**Exercise prompt:**
Lay out the data as a Markdown table, covering only the lines from the one containing "Given: Select GBPJPY.pro" up to and including the one containing "Looking at the". Use a Row column for the row number and a Text column for the line, and leave out any blank lines.

**Material provided:**
________________________

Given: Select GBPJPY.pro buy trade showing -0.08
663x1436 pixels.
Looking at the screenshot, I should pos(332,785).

________________________

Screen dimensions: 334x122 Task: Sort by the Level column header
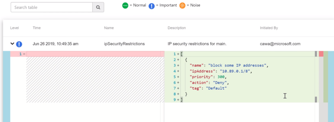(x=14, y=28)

________________________

**Answer to the exercise:**
| Row | Text |
|---|---|
| 1 | Given: Select GBPJPY.pro buy trade showing -0.08 |
| 2 | 663x1436 pixels. |
| 3 | Looking at the screenshot, I should pos(332,785). |